Amankan Pelantikan Jokowi, Polisi Tak Boleh Pakai Senjata Api

Liputan6.com, Jakarta – Pelantikan presiden dan wakil presiden terpilih, Jokowi-JK hanya tinggal beberapa hari lagi. Penjagaan gedung DPR/MPR yang menjadi tempat pengambilan sumpah jabatan keduanya pun mulai diperketat.

Namun Kapolda Metro Jaya Irjen Pol Unggung Cahyono menegaskan, seluruh anggota polisi tidak diperkenankan menggunakan senjata api dalam pengamanan pelantikan Jokowi-JK.

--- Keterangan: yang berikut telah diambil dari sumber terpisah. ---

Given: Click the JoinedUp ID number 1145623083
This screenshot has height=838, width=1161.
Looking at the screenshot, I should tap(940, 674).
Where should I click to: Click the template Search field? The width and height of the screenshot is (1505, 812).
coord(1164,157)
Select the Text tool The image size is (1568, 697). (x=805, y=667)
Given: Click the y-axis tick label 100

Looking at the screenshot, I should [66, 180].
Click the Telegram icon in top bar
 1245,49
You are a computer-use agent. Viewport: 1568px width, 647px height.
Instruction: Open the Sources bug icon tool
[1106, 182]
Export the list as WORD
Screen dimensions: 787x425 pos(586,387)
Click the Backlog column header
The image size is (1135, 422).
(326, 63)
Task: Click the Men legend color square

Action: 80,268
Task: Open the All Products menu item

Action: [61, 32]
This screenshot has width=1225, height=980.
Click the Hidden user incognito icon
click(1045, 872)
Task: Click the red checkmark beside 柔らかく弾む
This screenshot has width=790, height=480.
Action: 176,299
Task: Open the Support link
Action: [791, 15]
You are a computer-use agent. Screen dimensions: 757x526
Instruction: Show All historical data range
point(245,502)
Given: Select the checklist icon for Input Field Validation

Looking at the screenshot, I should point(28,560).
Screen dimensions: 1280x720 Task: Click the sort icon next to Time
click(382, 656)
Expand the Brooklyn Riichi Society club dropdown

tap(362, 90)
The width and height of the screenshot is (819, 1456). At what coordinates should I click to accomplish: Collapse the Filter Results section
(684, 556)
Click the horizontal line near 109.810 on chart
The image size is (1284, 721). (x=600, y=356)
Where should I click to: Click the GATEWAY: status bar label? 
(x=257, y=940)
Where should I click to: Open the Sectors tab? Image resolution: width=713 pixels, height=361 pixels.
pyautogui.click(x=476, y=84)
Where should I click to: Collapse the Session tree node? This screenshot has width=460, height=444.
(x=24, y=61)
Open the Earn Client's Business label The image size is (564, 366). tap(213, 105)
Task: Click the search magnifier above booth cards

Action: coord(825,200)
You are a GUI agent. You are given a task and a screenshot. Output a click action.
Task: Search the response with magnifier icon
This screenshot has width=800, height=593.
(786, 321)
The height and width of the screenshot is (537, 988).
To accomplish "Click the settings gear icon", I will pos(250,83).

“Tidak ada yang menggunakan senjata api,” tegas Unggung di Polda Metro Jaya, Jakarta, Selasa (14/10/2014).

Unggung menegaskan, penggunaan senjata api baru dilakukan ketika terjadi tindakan anarkis. Penggunaan senjata api juga harus melalui Prosedur Tetap (Protap) Kapolri Nomor 1 Tahun 2010 tentang Penanggulangan Anarkis.

Kepala Divisi Humas Mabes Polri Irjen Ronny Franky Sompie menjelaskan, tidak ada penembak jitu yang diturunkan untuk pengamanan pelantikan Jokowi-JK. Termasuk penjagaan terhadap kegiatan masyarakat pada momen tersebut.

“Oh tidak, ini kan dalam rangka pelayanan pengamanan. Tidak ada penembak jitu,” kata Ronny.

Yang jelas, kata Ronny, bila terjadi perbuatan anarkis, maka polisi akan melakukan tindakan tegas berdasarkan undang-undang dan Protap Kapolri yang menjadi dasar pengendalian massa.

“Seperti yang kita lakukan selama ini,” ucap Ronny.

Ronny sebelumnya menuturkan pelantikan Jokowi-JK akan diamankan oleh 24 ribu personel gabungan dari Polri, TNI, dan Pemerintah Daerah DKI Jakarta.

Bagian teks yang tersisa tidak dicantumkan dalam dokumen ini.